Component Deep Dive: src/scheduler.rs
The scheduler module currently implements a minimalist thread-pool abstraction that will eventually coordinate background work such as WAL flushing, compaction, and asynchronous IO. Even in its prototype form, it demonstrates how tasks are queued and executed across worker threads.
Source Layout
src/scheduler.rs
34 struct ThreadPool {
workers: Vec<Worker>,
sender: Option<mpsc::Sender<Job>>,
}
39 type Job = Box<dyn FnOnce() + Send + 'static>;
41 struct Worker { thread: Option<thread::JoinHandle<()>> }
45 impl ThreadPool {
fn new(size: usize) -> Self { … }
fn execute<F>(&self, f: F)
}
82 impl Drop for ThreadPool { … } // graceful shutdown
Architecture
┌────────────────────────────────────── ThreadPool ──────────────────────────────────────┐
│ workers: Vec<Worker> sender: Option<mpsc::Sender<Job>> │
│ │
│ ┌───────────────┐ ┌───────────────┐ ┌───────────────┐ │
│ │ Worker[0] │ │ Worker[1] │ ... │ Worker[size-1]│ │
│ │ thread: Join │ │ thread: Join │ │ thread: Join │ │
│ └──────┬────────┘ └──────┬────────┘ └──────┬────────┘ │
│ │ │ │ │
│ ▼ mpsc::Receiver<Job> (shared via Arc<Mutex<_>>) ▼ │
│ │ │ │
│ Jobs queued via ThreadPool::execute(job) │ │
└────────────────────────────────────────────────────────────────────────────────────────┘
Construction (ThreadPool::new)
fn new(size)
├─ create mpsc::channel<Job>() → (sender, receiver)

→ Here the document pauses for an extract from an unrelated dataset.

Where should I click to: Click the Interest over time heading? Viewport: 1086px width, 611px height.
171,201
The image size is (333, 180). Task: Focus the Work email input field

├─ wrap receiver in Arc<Mutex<_>> to share between workers
├─ spawn `size` worker threads:
loop {
job = receiver.lock().unwrap().recv()
match job {
Ok(job) => job(),
Err(_) => break (channel closed)
}
}
└─ store JoinHandle in Worker.thread
Workers run indefinitely until the sender is dropped, at which point recv() yields Err, breaking the loop and allowing threads to exit gracefully.
Task Submission (ThreadPool::execute)
fn execute<F>(f: F)
where F: FnOnce() + Send + 'static
└─ sender.send(Box::new(f)).unwrap()
Jobs are heap-allocated via Box<dyn FnOnce()> and sent through the MPSC channel for workers to pick up.
ASCII Timeline
ThreadPool::execute(task A) ──────► sender
ThreadPool::execute(task B) ──────► sender
│
▼
mpsc::Receiver (shared)
│
Worker 0 thread ── recv() ────┤──► executes task A
Worker 1 thread ── recv() ────┘
│
Worker 1 thread ── recv() ───────► executes task B
Shutdown (Drop impl)
impl Drop for ThreadPool
├─ sender.take() → drop sender end → closes channel
├─ iterate workers:
if thread handle exists:
thread.join().unwrap()
Dropping the pool cleanly waits for in-flight tasks to complete and avoids detached threads continuing after shutdown.
Future Role in the System
While the module is currently unused, comments outline future responsibilities:
- Reserve thread subsets for specific subsystems (WAL, operations, compaction).
- Possibly perform CPU affinity or workload partitioning (deferred due to hypervisor scheduling concerns on shared cloud hosts).
- Provide a scheduler capable of handling connection stickiness to preserve operation ordering.
Enhancements to Consider
- Task Priorities: Different queues for latency-sensitive operations vs. background maintenance.
- Dynamic Sizing: Adjust number of workers based on system load.
- Work Stealing: Reduce contention when many tasks are submitted simultaneously.
- Metrics Hooks: Track queue depth, task latency, and worker utilization.
Even as a prototype, the current structure provides a reliable building block: a scoped thread pool with graceful shutdown semantics.